By Brad Withrow-Robinson, OSU Forestry & Natural Resources Extension – Benton, Linn & Polk Counties

In previous installments of this series on the basics of herbicide use in weed control, I distinguished between foliar and soil active herbicides, describing foliar herbicides as those applied to the leaves or stems of plants to be absorbed and carried throughout the plant to affect control. In the previous post I began discussing foliar herbicides in more detail with an overview of glyphosate.

In this entry I will look at a group of herbicides called “growth regulators” that include some important foliar herbicides and popular weed and brush killers commonly used in forestry, agriculture and habitat restoration.

Note: The attention given to herbicides in this series does not indicate an advocacy for their use. Please see Forestry Pesticide Disclaimers.

Growth regulators are selective herbicides, highly effective against broadleaved plants. Most have foliar activity, can be picked up readily by leaves and stems, and are actively translocated in the phloem. Some have foliar activity, meaning they can be picked up by the roots of emerging or established plants. The growth regulators’ mode of action is to disrupt the usual balance of hormones (including auxins, or gibberellins) interrupting normal division and growth of cells. This causes characteristic symptoms of twisted stems, cupped or crinkled leaves which generally appear rapidly after treatment on susceptible broadleaved plants. Some also have soil activity, meaning they can be picked up by roots and shoots of emerging plants, and sometimes established plants. Conifers are generally rather tolerant to growth regulators when dormant, and so some are used for conifer release as well as for site preparation. But there are significant differences within this group.

The growth regulators present some particular challenges. Some are relatively volatile at warm temperatures, meaning that in warm weather they can turn to vapor even after the spray has dried, and can then potentially drift in the air and damage susceptible plants in the vicinity. Grapes are particularly sensitive to growth regulators in the spring, deserving extra thought and caution to prevent injury. Some herbicides are produced in two forms, an ester and an amine salt. Each has some advantages, but an important distinction is that ester form is relatively more volatile than the amine.

So what are some herbicides in this group?

Triclopyr (Garlon) is a familiar and versatile herbicide used to control a variety of woody species. It is can be used as a foliar spray in summer, as basal spray on woody stems in the winter, and also applied to cut stumps. It has little soil activity. Triclopyr comes in both an ester and an amine form. The ester is oil soluble and better able to penetrate bark and waxy leaves. Ponderosa pine is extremely sensitive to triclopyr.

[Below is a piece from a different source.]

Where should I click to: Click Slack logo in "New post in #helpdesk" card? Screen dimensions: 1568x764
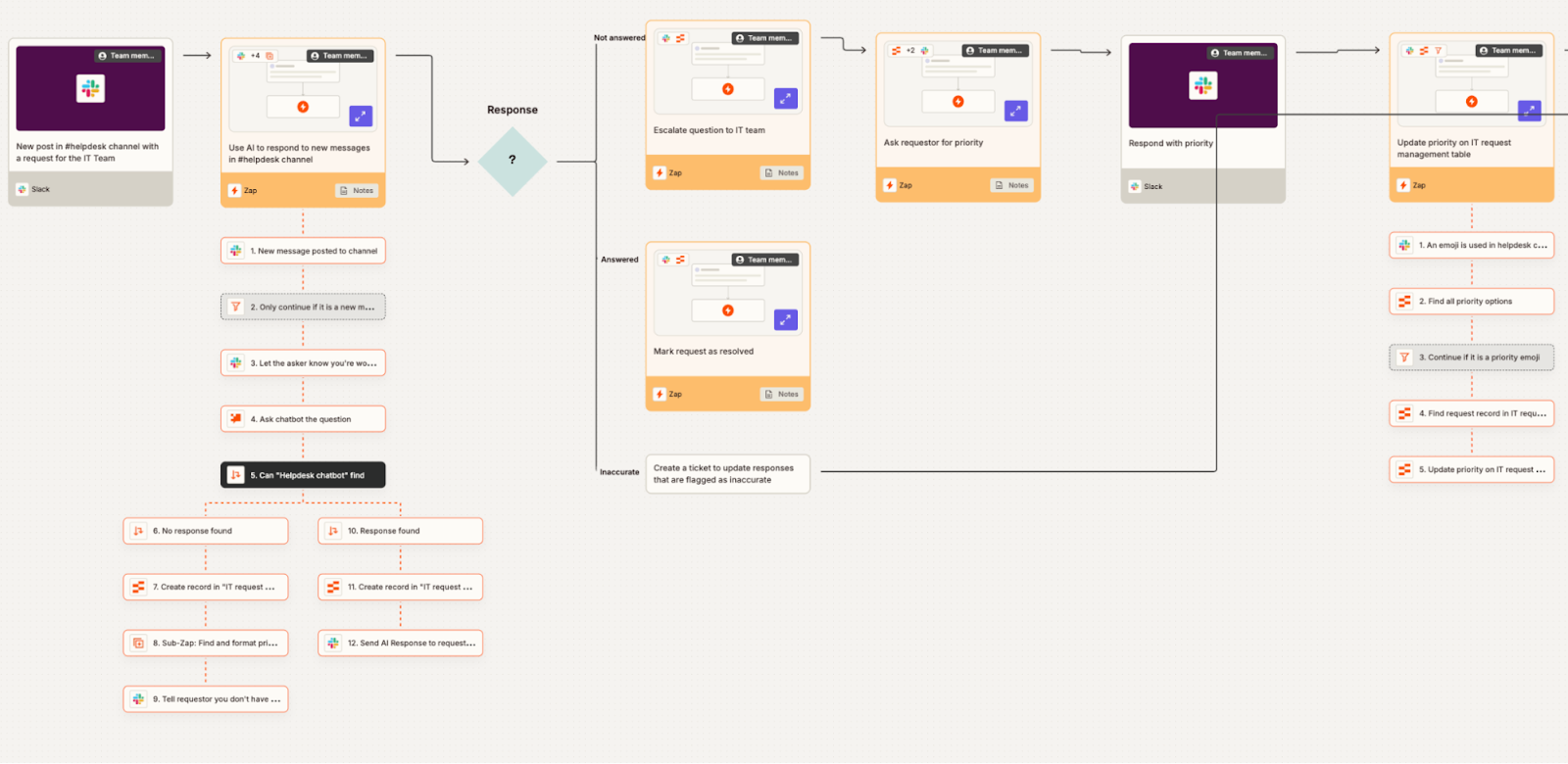[x=91, y=89]
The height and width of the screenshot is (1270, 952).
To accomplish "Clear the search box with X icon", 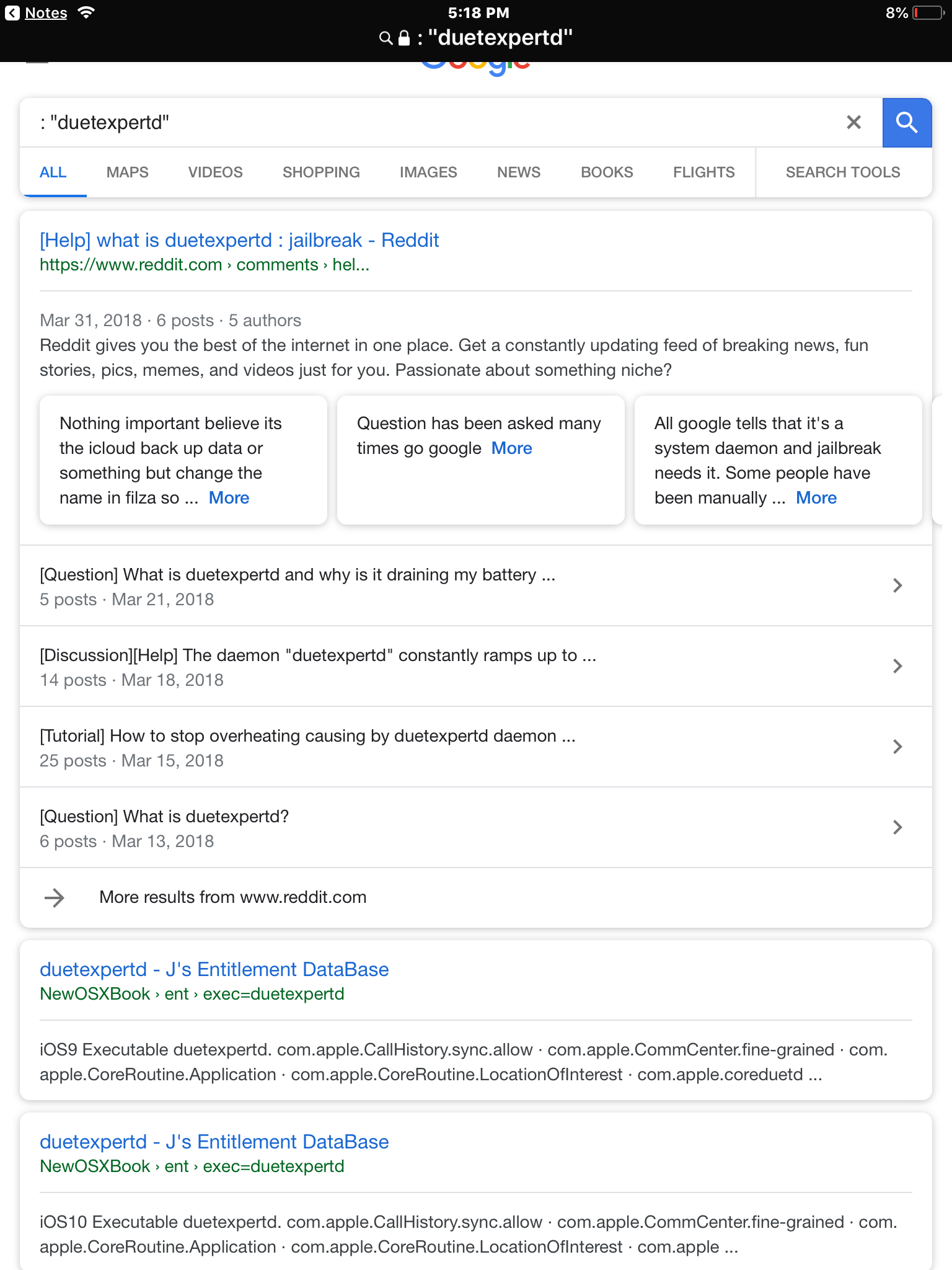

2,4-D is another familiar growth regulator, with many trade names, widely used in agriculture and forestry. In forestry it is used to control certain herbaceous broadleaf plants, as well as certain woody trees and shrubs. It has little soil activity, is relatively volatile and comes in both an ester and an amine form.

Note, Crossbow herbicide is a very popular brush killer which is a mix of 2,4-D and triclopyr. It is registered for non crop areas such as fence rows, but IS NOT labeled for forestry!

Clopyralid (Transline) is especially effective against thistles and many other plants in the aster family, and is also very hard on elderberries. It is produced as an amine salt. Conifers are generally very tolerant. Clopyralid will persist in the soil for several months and has some soil activity. Also in the growth regulator group are some less familiar herbicides including aminopyralid and picloram (a restricted use herbicide). Both have strong residual soil activity. Both are amine salt formulations.